Gary W. Poling — The Landscape Architect Who Gave Nature a Voice
At nineteen, I was hungry to complete the trinity — architecture, engineering, and now, landscape. That’s when I met Gary Poling, another Redlands visionary.

Gary wasn’t interested in decoration; he was interested in dialogue — the conversation between buildings and the land they stand on. Under his guidance, I began working on projects for the City of Loma Linda and the City of Redlands redevelopment, creating city street standards, Seccombe Park, Monroe Park, residential landscapes, and commercial site designs.
He was a mentor who trusted me with real responsibility before I even realized I was ready for it. While Leon had taught me to see light, and Kenneth had taught me to shape water, Gary taught me to listen — to wind, to soil, to space between the structures.

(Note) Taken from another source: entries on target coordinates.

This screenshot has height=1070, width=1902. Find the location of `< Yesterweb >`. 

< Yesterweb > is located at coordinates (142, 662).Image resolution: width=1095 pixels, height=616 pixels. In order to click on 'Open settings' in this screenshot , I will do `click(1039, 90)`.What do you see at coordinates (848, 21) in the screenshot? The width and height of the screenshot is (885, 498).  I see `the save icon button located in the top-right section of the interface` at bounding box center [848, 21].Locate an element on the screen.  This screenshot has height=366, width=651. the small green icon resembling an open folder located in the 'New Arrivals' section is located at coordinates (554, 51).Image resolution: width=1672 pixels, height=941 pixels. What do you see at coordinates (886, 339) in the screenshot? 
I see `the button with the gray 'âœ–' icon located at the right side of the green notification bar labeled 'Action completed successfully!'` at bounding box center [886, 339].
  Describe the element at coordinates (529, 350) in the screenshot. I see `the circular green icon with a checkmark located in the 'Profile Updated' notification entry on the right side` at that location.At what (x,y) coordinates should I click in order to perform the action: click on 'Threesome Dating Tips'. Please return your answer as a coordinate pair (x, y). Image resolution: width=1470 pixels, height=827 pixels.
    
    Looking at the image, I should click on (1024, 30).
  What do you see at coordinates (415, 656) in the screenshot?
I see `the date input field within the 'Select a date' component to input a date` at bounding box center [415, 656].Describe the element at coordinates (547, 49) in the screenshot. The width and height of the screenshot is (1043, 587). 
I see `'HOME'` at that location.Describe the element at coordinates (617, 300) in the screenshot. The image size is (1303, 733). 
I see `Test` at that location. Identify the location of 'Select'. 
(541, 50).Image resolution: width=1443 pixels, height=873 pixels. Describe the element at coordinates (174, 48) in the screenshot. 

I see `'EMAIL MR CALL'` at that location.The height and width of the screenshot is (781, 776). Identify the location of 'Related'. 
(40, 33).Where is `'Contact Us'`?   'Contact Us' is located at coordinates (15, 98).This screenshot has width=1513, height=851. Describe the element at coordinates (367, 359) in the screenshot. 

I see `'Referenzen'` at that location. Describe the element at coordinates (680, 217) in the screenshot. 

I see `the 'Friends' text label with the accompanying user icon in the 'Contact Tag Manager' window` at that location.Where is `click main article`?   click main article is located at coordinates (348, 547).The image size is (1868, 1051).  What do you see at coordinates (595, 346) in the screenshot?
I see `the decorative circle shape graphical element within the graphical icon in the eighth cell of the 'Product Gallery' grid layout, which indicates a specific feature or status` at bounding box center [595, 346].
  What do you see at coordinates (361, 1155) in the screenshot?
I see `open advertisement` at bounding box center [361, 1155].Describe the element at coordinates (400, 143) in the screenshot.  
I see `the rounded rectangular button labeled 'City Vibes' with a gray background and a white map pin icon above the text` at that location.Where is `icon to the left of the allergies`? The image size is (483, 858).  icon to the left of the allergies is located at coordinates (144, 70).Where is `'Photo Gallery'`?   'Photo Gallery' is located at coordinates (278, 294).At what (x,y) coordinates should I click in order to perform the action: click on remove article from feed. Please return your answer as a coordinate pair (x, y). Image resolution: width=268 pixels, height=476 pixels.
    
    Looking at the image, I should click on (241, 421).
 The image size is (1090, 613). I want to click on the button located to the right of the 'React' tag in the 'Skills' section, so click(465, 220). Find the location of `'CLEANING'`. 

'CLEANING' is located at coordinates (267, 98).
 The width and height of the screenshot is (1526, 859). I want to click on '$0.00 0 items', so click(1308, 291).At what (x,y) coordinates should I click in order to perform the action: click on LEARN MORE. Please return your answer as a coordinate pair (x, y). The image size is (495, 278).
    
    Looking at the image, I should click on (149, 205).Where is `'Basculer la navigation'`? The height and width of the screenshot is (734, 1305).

He used to say, “A building without landscape is only half a thought.
Together, those men — an architect, an engineer, and a landscape designer — formed the education I could never have bought in any university. They gave me not just skills, but faith: that if you show up with sincerity and work hard, doors open.
The Lessons They Left Me
Leon taught me to chase sunlight. Kenneth taught me to respect gravity. Gary taught me that everything grows if given care.
Through them, I learned that design isn’t just drafting — it’s devotion. It’s standing in the sun with a model, or bent over a blueprint at midnight, chasing the perfect balance between dream and discipline.
Redlands wasn’t just a place where I worked; it was a living textbook. The churches, civic centers, and streets I helped touch weren’t simply projects — they were promises kept between mentors and an eager kid who once walked across the street covered in oil.
A Debt That Can’t Be Repaid
Every building has a foundation — concrete, steel, or stone. Mine was built of three men’s patience and trust.
When I unlock my office door today, I still feel the weight of that first key Leon handed me. When I see water shimmer through a courtyard or a tree break through sunlight, I hear Kenneth and Gary whispering lessons that time can’t erase.
This story isn’t just about architecture. It’s about gratitude. About what happens when men of craft open their doors to a boy who didn’t yet know his worth — and teach him to see the world not as it is, but as it could be.